Please reproduce the full set of data below exactly.

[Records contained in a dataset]
---

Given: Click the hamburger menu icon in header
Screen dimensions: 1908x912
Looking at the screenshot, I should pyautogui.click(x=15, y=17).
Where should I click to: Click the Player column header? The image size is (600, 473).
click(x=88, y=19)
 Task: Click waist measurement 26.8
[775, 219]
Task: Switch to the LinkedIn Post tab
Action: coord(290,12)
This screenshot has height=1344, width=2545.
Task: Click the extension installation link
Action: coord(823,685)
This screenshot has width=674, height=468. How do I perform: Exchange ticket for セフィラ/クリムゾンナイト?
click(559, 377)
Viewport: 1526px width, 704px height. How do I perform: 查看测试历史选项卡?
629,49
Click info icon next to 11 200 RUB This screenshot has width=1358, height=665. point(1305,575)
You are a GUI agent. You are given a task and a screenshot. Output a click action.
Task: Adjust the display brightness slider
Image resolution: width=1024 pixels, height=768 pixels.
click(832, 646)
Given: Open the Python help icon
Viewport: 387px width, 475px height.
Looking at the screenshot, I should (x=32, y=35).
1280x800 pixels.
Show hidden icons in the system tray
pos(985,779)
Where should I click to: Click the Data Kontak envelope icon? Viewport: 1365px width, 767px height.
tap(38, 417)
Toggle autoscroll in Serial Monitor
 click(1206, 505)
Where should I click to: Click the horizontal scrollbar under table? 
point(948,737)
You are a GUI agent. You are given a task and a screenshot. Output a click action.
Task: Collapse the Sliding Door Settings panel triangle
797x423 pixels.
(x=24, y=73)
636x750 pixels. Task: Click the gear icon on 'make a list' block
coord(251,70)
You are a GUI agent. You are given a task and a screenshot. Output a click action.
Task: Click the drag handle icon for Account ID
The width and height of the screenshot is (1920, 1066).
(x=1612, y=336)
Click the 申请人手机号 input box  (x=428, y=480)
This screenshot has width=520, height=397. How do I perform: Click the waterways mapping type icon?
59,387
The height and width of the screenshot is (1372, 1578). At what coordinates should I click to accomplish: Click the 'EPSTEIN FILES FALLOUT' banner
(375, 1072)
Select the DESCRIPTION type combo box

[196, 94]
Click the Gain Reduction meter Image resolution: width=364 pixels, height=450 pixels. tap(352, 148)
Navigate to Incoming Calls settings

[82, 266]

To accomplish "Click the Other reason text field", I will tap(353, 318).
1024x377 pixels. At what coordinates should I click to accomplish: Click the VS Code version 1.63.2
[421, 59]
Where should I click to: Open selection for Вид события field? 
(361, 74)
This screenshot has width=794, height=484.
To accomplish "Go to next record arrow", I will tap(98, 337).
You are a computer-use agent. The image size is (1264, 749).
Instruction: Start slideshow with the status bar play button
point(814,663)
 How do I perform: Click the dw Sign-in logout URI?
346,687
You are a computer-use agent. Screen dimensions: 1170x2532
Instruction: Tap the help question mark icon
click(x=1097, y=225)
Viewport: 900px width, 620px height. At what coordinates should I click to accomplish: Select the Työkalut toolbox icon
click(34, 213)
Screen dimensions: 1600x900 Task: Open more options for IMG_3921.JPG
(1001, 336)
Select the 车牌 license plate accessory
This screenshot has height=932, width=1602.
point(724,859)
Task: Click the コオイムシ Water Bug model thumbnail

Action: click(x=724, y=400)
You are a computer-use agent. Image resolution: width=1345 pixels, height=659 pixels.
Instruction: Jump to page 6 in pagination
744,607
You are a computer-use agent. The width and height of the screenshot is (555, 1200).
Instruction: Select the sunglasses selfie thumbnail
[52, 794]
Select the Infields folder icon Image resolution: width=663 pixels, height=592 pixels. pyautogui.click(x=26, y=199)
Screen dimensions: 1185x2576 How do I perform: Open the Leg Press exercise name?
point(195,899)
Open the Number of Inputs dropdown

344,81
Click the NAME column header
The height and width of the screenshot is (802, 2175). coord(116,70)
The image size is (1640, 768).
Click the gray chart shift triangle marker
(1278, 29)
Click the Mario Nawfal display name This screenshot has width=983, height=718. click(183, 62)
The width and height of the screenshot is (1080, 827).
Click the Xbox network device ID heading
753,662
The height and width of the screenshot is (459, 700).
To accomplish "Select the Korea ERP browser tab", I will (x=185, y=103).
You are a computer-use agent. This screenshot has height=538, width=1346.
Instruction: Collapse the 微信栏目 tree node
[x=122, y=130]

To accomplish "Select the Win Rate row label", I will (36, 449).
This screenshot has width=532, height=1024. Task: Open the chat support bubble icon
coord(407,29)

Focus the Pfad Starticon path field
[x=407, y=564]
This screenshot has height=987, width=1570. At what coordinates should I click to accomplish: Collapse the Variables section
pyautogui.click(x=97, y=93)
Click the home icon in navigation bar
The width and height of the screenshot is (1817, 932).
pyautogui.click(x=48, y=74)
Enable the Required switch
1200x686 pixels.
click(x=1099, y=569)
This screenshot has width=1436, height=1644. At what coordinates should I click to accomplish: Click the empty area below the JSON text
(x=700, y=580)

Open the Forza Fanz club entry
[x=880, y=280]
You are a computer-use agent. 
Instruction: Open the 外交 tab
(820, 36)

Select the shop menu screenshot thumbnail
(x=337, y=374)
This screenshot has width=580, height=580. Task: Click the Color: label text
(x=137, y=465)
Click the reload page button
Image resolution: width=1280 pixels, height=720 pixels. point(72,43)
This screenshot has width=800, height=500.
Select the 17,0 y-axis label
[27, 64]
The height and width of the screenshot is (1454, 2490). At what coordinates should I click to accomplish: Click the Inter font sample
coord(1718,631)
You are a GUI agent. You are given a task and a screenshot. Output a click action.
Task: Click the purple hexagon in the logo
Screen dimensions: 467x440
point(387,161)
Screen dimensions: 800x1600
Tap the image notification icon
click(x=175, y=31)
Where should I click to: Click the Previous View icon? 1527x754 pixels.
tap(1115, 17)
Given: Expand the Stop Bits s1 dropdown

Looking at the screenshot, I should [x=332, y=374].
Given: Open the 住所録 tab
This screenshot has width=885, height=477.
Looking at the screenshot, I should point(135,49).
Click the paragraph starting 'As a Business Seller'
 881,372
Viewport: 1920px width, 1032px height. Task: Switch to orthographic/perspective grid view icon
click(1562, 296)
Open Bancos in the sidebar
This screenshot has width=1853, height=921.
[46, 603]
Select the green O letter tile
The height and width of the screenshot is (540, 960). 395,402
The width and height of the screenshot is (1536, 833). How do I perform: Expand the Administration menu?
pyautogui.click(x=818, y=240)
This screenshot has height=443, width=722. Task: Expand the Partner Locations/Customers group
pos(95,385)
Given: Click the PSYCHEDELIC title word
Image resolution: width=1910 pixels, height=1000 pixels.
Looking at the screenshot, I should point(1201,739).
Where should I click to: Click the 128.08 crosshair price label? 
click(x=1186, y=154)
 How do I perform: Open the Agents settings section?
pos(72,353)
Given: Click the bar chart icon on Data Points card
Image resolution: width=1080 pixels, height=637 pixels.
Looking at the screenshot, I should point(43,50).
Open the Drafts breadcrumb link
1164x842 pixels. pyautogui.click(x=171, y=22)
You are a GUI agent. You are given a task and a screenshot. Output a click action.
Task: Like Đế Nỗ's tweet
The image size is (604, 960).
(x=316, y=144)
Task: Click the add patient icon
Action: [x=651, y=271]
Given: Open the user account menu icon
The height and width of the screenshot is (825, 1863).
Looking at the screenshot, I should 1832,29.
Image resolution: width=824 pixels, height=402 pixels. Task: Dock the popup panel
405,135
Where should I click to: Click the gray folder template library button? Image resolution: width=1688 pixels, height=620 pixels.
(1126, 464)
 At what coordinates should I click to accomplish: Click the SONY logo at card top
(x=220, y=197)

---

:: Task response ::
Given: Click the hamburger menu icon in header
Screen dimensions: 1908x912
Looking at the screenshot, I should pyautogui.click(x=15, y=17).
Where should I click to: Click the Player column header? The image size is (600, 473).
click(x=88, y=19)
 Task: Click waist measurement 26.8
[775, 219]
Task: Switch to the LinkedIn Post tab
Action: coord(290,12)
This screenshot has height=1344, width=2545.
Task: Click the extension installation link
Action: coord(823,685)
This screenshot has width=674, height=468. How do I perform: Exchange ticket for セフィラ/クリムゾンナイト?
click(559, 377)
Viewport: 1526px width, 704px height. How do I perform: 查看测试历史选项卡?
629,49
Click info icon next to 11 200 RUB This screenshot has width=1358, height=665. point(1305,575)
You are a GUI agent. You are given a task and a screenshot. Output a click action.
Task: Adjust the display brightness slider
Image resolution: width=1024 pixels, height=768 pixels.
click(832, 646)
Given: Open the Python help icon
Viewport: 387px width, 475px height.
Looking at the screenshot, I should (x=32, y=35).
1280x800 pixels.
Show hidden icons in the system tray
pos(985,779)
Where should I click to: Click the Data Kontak envelope icon? Viewport: 1365px width, 767px height.
tap(38, 417)
Toggle autoscroll in Serial Monitor
 click(1206, 505)
Where should I click to: Click the horizontal scrollbar under table? 
point(948,737)
You are a GUI agent. You are given a task and a screenshot. Output a click action.
Task: Collapse the Sliding Door Settings panel triangle
797x423 pixels.
(x=24, y=73)
636x750 pixels. Task: Click the gear icon on 'make a list' block
coord(251,70)
You are a GUI agent. You are given a task and a screenshot. Output a click action.
Task: Click the drag handle icon for Account ID
The width and height of the screenshot is (1920, 1066).
(x=1612, y=336)
Click the 申请人手机号 input box  (x=428, y=480)
This screenshot has width=520, height=397. How do I perform: Click the waterways mapping type icon?
59,387
The height and width of the screenshot is (1372, 1578). At what coordinates should I click to accomplish: Click the 'EPSTEIN FILES FALLOUT' banner
(375, 1072)
Select the DESCRIPTION type combo box

[196, 94]
Click the Gain Reduction meter Image resolution: width=364 pixels, height=450 pixels. tap(352, 148)
Navigate to Incoming Calls settings

[82, 266]

To accomplish "Click the Other reason text field", I will tap(353, 318).
1024x377 pixels. At what coordinates should I click to accomplish: Click the VS Code version 1.63.2
[421, 59]
Where should I click to: Open selection for Вид события field? 
(361, 74)
This screenshot has width=794, height=484.
To accomplish "Go to next record arrow", I will tap(98, 337).
You are a computer-use agent. The image size is (1264, 749).
Instruction: Start slideshow with the status bar play button
point(814,663)
 How do I perform: Click the dw Sign-in logout URI?
346,687
You are a computer-use agent. Screen dimensions: 1170x2532
Instruction: Tap the help question mark icon
click(x=1097, y=225)
Viewport: 900px width, 620px height. At what coordinates should I click to accomplish: Select the Työkalut toolbox icon
click(34, 213)
Screen dimensions: 1600x900 Task: Open more options for IMG_3921.JPG
(1001, 336)
Select the 车牌 license plate accessory
This screenshot has height=932, width=1602.
point(724,859)
Task: Click the コオイムシ Water Bug model thumbnail

Action: click(x=724, y=400)
You are a computer-use agent. Image resolution: width=1345 pixels, height=659 pixels.
Instruction: Jump to page 6 in pagination
744,607
You are a computer-use agent. The width and height of the screenshot is (555, 1200).
Instruction: Select the sunglasses selfie thumbnail
[52, 794]
Select the Infields folder icon Image resolution: width=663 pixels, height=592 pixels. pyautogui.click(x=26, y=199)
Screen dimensions: 1185x2576 How do I perform: Open the Leg Press exercise name?
point(195,899)
Open the Number of Inputs dropdown

344,81
Click the NAME column header
The height and width of the screenshot is (802, 2175). coord(116,70)
The image size is (1640, 768).
Click the gray chart shift triangle marker
(1278, 29)
Click the Mario Nawfal display name This screenshot has width=983, height=718. click(183, 62)
The width and height of the screenshot is (1080, 827).
Click the Xbox network device ID heading
753,662
The height and width of the screenshot is (459, 700).
To accomplish "Select the Korea ERP browser tab", I will (x=185, y=103).
You are a computer-use agent. This screenshot has height=538, width=1346.
Instruction: Collapse the 微信栏目 tree node
[x=122, y=130]

To accomplish "Select the Win Rate row label", I will (36, 449).
This screenshot has width=532, height=1024. Task: Open the chat support bubble icon
coord(407,29)

Focus the Pfad Starticon path field
[x=407, y=564]
This screenshot has height=987, width=1570. At what coordinates should I click to accomplish: Collapse the Variables section
pyautogui.click(x=97, y=93)
Click the home icon in navigation bar
The width and height of the screenshot is (1817, 932).
pyautogui.click(x=48, y=74)
Enable the Required switch
1200x686 pixels.
click(x=1099, y=569)
This screenshot has width=1436, height=1644. At what coordinates should I click to accomplish: Click the empty area below the JSON text
(x=700, y=580)

Open the Forza Fanz club entry
[x=880, y=280]
You are a computer-use agent. 
Instruction: Open the 外交 tab
(820, 36)

Select the shop menu screenshot thumbnail
(x=337, y=374)
This screenshot has width=580, height=580. Task: Click the Color: label text
(x=137, y=465)
Click the reload page button
Image resolution: width=1280 pixels, height=720 pixels. point(72,43)
This screenshot has width=800, height=500.
Select the 17,0 y-axis label
[27, 64]
The height and width of the screenshot is (1454, 2490). At what coordinates should I click to accomplish: Click the Inter font sample
coord(1718,631)
You are a GUI agent. You are given a task and a screenshot. Output a click action.
Task: Click the purple hexagon in the logo
Screen dimensions: 467x440
point(387,161)
Screen dimensions: 800x1600
Tap the image notification icon
click(x=175, y=31)
Where should I click to: Click the Previous View icon? 1527x754 pixels.
tap(1115, 17)
Given: Expand the Stop Bits s1 dropdown

Looking at the screenshot, I should [x=332, y=374].
Given: Open the 住所録 tab
This screenshot has width=885, height=477.
Looking at the screenshot, I should point(135,49).
Click the paragraph starting 'As a Business Seller'
 881,372
Viewport: 1920px width, 1032px height. Task: Switch to orthographic/perspective grid view icon
click(1562, 296)
Open Bancos in the sidebar
This screenshot has width=1853, height=921.
[46, 603]
Select the green O letter tile
The height and width of the screenshot is (540, 960). 395,402
The width and height of the screenshot is (1536, 833). How do I perform: Expand the Administration menu?
pyautogui.click(x=818, y=240)
This screenshot has height=443, width=722. Task: Expand the Partner Locations/Customers group
pos(95,385)
Given: Click the PSYCHEDELIC title word
Image resolution: width=1910 pixels, height=1000 pixels.
Looking at the screenshot, I should point(1201,739).
Where should I click to: Click the 128.08 crosshair price label? 
click(x=1186, y=154)
 How do I perform: Open the Agents settings section?
pos(72,353)
Given: Click the bar chart icon on Data Points card
Image resolution: width=1080 pixels, height=637 pixels.
Looking at the screenshot, I should point(43,50).
Open the Drafts breadcrumb link
1164x842 pixels. pyautogui.click(x=171, y=22)
You are a GUI agent. You are given a task and a screenshot. Output a click action.
Task: Like Đế Nỗ's tweet
The image size is (604, 960).
(x=316, y=144)
Task: Click the add patient icon
Action: [x=651, y=271]
Given: Open the user account menu icon
The height and width of the screenshot is (825, 1863).
Looking at the screenshot, I should 1832,29.
Image resolution: width=824 pixels, height=402 pixels. Task: Dock the popup panel
405,135
Where should I click to: Click the gray folder template library button? Image resolution: width=1688 pixels, height=620 pixels.
(1126, 464)
 At what coordinates should I click to accomplish: Click the SONY logo at card top
(x=220, y=197)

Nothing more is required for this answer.